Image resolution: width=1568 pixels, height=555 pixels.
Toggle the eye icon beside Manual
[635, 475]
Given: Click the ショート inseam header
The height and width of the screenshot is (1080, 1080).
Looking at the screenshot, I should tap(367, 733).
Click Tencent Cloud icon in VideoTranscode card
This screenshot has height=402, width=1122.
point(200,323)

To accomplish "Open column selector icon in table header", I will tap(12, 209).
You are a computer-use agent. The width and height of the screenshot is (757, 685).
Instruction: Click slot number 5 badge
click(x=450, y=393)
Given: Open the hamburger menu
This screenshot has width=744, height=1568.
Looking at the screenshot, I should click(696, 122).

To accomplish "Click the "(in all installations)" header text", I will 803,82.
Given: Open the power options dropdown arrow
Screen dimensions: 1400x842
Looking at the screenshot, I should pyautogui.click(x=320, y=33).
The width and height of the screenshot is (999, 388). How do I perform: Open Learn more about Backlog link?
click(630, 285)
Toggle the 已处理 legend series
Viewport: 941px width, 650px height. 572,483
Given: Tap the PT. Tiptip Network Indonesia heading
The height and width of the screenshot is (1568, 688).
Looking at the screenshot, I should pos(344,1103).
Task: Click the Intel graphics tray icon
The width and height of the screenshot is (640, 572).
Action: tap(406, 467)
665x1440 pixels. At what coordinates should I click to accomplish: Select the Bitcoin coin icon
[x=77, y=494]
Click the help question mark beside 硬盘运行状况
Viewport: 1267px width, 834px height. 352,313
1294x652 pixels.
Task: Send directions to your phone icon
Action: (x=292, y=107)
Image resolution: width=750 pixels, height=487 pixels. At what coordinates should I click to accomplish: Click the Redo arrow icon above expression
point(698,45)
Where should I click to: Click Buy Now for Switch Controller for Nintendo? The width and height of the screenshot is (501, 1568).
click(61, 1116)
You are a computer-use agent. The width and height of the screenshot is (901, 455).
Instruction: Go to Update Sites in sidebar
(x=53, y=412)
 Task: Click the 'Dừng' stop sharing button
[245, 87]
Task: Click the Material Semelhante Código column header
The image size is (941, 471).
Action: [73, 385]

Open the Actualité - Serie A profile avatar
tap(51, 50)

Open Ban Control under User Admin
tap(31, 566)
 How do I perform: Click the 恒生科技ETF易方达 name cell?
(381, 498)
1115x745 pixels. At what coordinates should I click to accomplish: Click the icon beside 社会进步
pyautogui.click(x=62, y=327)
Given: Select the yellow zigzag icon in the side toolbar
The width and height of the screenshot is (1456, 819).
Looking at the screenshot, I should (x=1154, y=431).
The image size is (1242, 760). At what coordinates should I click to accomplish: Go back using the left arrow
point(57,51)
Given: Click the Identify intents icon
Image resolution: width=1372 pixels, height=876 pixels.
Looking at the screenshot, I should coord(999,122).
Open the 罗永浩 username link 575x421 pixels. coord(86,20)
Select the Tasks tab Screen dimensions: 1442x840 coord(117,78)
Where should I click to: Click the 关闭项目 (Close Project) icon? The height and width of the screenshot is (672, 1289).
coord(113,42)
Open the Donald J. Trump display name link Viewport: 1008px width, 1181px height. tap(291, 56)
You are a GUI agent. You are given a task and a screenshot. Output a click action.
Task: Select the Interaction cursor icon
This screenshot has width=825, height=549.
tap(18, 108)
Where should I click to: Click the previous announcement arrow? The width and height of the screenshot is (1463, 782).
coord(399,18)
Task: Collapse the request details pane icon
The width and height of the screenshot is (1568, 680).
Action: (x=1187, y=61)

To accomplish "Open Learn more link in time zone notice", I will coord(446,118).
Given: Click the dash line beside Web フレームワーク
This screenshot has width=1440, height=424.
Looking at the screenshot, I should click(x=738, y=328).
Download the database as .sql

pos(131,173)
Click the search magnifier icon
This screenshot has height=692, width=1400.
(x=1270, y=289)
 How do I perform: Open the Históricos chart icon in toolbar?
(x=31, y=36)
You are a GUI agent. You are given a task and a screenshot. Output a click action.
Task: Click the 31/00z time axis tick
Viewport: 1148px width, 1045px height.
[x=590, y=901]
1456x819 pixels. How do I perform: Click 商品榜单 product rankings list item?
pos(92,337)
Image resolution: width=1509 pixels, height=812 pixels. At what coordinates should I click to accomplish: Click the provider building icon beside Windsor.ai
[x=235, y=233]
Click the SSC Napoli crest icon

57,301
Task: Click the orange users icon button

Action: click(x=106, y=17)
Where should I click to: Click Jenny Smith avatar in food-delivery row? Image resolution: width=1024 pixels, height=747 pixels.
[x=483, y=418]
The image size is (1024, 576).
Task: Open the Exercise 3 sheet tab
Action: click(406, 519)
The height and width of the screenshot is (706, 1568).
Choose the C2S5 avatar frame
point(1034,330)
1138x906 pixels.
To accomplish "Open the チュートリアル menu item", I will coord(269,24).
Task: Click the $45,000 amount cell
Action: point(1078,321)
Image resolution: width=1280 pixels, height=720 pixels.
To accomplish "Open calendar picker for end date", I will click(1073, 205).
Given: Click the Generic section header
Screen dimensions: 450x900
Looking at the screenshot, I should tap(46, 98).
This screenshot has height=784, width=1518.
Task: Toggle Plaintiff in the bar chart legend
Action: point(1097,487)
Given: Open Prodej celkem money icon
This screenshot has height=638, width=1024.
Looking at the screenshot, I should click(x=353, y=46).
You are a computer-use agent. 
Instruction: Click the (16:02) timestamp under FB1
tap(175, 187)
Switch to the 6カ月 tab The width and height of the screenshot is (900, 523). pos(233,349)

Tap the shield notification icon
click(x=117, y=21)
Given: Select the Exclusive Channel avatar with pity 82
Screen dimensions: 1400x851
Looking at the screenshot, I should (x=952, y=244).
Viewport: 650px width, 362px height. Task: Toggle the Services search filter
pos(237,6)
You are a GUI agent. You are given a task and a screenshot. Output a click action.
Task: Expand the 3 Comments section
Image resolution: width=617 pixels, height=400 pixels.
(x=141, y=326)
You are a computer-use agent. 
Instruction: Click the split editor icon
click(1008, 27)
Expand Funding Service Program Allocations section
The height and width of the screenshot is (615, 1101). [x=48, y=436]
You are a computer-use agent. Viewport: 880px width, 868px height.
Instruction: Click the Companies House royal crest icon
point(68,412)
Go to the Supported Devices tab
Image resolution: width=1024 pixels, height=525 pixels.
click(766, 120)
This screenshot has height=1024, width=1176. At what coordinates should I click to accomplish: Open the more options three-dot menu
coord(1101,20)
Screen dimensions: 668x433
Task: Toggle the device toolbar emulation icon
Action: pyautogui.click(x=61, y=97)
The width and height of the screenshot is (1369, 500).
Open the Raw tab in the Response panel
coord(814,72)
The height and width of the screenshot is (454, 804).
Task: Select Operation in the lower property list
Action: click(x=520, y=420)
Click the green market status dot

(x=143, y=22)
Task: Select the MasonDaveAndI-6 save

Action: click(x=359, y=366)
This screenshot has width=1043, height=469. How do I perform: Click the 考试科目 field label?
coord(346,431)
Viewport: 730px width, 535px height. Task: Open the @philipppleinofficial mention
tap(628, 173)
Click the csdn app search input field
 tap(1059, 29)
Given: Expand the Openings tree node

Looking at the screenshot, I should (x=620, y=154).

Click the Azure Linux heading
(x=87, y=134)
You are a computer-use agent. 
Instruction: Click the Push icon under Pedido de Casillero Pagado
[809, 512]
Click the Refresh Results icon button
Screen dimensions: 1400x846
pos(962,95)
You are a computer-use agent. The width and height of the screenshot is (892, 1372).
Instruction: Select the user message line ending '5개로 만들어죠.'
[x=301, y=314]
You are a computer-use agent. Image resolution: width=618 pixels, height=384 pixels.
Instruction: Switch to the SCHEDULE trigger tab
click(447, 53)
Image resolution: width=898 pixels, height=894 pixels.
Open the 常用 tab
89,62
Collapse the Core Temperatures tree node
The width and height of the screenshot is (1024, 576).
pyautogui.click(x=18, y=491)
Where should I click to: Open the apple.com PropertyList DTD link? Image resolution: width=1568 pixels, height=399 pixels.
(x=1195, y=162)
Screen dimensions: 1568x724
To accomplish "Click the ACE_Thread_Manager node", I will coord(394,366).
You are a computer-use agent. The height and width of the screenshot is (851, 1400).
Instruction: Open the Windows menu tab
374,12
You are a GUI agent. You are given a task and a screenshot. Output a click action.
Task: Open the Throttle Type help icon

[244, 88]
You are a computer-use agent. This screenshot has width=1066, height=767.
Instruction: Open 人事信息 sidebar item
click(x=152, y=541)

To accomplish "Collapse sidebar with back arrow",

########

__WRITTEN REQUEST__
Retype the lines of the records from the one containing "Expand Funding Service" through the one containing "tap(628, 173)", both included, without changing anything.

__FINAL RESULT__
Expand Funding Service Program Allocations section
The height and width of the screenshot is (615, 1101). [x=48, y=436]
You are a computer-use agent. Viewport: 880px width, 868px height.
Instruction: Click the Companies House royal crest icon
point(68,412)
Go to the Supported Devices tab
Image resolution: width=1024 pixels, height=525 pixels.
click(766, 120)
This screenshot has height=1024, width=1176. At what coordinates should I click to accomplish: Open the more options three-dot menu
coord(1101,20)
Screen dimensions: 668x433
Task: Toggle the device toolbar emulation icon
Action: pyautogui.click(x=61, y=97)
The width and height of the screenshot is (1369, 500).
Open the Raw tab in the Response panel
coord(814,72)
The height and width of the screenshot is (454, 804).
Task: Select Operation in the lower property list
Action: click(x=520, y=420)
Click the green market status dot

(x=143, y=22)
Task: Select the MasonDaveAndI-6 save

Action: click(x=359, y=366)
This screenshot has width=1043, height=469. How do I perform: Click the 考试科目 field label?
coord(346,431)
Viewport: 730px width, 535px height. Task: Open the @philipppleinofficial mention
tap(628, 173)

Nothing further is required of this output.